Copy exactly the stretch of data below from the line with "Image resolution: width=926" through the line with "Task: Select the Description tab", including both of those lines.

Record set
=-=-=-=-=

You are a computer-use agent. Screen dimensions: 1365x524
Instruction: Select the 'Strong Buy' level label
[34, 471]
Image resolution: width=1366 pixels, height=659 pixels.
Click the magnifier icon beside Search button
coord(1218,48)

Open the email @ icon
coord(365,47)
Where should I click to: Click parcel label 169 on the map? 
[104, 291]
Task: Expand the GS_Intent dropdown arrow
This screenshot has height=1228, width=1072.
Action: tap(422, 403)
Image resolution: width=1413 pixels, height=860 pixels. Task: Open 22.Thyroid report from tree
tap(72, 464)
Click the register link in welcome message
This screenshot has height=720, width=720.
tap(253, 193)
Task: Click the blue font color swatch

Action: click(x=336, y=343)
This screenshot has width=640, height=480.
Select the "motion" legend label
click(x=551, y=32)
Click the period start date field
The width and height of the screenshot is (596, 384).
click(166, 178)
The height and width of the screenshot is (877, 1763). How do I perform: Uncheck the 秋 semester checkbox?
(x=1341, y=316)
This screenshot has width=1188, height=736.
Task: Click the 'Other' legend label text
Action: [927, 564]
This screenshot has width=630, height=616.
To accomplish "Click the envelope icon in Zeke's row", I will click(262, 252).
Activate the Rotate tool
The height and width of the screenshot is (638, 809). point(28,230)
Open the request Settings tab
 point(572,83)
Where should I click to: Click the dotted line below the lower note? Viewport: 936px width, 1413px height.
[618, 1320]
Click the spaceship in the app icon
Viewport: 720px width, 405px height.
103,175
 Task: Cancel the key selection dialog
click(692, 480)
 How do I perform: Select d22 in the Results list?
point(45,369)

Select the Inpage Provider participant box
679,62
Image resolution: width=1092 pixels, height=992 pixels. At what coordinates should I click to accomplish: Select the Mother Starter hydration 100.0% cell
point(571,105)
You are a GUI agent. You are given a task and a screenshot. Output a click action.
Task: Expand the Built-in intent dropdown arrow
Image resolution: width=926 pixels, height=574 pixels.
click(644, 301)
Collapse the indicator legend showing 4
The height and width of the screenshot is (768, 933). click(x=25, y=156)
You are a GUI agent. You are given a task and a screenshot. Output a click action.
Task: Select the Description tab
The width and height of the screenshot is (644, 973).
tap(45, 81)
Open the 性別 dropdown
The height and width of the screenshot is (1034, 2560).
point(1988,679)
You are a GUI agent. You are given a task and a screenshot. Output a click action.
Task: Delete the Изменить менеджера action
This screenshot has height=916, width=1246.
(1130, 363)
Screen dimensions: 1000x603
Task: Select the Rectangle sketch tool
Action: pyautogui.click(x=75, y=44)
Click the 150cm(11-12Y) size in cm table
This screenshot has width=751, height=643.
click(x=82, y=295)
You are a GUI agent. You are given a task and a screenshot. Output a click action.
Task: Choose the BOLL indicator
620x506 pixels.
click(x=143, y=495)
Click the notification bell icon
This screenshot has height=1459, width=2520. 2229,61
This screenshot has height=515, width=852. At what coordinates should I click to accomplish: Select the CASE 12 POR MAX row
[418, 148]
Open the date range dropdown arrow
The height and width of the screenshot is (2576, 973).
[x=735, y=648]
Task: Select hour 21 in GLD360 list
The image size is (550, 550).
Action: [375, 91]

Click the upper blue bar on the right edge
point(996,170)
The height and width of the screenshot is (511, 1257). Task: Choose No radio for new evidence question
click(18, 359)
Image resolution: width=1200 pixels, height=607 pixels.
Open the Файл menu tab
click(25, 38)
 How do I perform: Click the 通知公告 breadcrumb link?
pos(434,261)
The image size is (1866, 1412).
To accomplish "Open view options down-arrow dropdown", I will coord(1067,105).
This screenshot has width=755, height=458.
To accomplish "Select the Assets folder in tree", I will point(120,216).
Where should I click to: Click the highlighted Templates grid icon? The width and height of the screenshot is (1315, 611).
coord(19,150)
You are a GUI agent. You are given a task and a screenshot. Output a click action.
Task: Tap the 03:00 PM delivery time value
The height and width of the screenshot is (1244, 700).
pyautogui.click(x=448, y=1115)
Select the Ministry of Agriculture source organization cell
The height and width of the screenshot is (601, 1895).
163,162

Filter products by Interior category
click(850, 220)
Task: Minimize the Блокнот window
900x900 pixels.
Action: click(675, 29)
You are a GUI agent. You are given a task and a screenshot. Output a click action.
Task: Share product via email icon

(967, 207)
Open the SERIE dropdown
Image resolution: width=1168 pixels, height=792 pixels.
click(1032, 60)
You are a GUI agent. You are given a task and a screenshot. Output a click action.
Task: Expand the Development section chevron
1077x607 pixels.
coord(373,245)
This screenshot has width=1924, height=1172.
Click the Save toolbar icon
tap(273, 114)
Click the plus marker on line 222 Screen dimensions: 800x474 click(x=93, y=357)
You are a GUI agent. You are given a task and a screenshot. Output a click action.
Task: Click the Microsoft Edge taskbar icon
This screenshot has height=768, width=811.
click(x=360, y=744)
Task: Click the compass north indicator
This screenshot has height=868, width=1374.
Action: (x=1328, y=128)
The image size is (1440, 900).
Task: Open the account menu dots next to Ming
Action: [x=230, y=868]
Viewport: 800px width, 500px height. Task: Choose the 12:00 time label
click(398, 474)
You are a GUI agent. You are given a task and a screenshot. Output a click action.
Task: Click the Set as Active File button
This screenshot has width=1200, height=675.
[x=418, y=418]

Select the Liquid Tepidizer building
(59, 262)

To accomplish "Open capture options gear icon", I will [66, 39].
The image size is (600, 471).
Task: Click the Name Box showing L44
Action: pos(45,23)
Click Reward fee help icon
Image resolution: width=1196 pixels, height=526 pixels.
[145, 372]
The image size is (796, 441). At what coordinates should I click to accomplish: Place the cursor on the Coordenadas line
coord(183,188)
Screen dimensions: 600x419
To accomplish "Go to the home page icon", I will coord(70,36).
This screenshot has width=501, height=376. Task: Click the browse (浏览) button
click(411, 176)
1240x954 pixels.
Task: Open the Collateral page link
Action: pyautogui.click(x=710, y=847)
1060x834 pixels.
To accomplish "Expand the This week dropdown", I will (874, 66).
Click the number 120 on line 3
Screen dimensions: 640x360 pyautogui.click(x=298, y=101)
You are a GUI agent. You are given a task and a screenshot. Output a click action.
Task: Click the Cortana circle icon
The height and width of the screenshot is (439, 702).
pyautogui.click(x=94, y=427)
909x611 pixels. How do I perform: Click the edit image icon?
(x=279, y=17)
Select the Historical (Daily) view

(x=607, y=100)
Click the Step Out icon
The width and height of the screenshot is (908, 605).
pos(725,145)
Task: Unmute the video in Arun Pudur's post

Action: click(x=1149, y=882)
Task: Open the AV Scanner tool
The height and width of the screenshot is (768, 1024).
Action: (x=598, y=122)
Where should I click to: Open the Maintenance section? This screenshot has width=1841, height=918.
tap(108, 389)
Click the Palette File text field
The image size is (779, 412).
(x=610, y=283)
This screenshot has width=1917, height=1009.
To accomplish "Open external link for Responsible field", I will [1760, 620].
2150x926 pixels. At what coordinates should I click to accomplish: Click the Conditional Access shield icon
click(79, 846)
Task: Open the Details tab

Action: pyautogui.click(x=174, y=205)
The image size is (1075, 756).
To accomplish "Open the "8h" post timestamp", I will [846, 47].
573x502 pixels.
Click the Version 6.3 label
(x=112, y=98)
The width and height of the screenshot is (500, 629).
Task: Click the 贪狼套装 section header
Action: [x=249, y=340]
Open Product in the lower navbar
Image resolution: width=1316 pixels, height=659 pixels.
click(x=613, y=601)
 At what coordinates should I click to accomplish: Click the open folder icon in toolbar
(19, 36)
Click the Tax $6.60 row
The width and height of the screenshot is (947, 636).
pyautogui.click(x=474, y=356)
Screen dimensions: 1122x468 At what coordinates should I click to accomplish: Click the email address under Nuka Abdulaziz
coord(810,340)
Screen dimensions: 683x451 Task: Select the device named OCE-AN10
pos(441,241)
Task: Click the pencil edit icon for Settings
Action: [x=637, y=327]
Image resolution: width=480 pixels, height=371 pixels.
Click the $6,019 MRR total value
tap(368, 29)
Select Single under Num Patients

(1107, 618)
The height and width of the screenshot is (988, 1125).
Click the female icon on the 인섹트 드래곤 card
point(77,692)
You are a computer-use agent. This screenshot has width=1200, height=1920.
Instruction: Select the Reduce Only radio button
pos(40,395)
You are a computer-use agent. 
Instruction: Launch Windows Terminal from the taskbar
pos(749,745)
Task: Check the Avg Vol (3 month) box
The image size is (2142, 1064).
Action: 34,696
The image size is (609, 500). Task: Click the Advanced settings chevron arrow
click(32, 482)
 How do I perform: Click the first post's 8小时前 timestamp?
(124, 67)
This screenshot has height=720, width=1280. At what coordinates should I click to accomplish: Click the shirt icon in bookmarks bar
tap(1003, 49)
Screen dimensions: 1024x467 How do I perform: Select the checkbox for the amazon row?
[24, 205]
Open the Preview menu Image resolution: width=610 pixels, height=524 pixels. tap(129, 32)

=-=-=-=-=

Finished exercise
Image resolution: width=926 pixels, height=574 pixels.
click(644, 301)
Collapse the indicator legend showing 4
The height and width of the screenshot is (768, 933). click(x=25, y=156)
You are a GUI agent. You are given a task and a screenshot. Output a click action.
Task: Select the Description tab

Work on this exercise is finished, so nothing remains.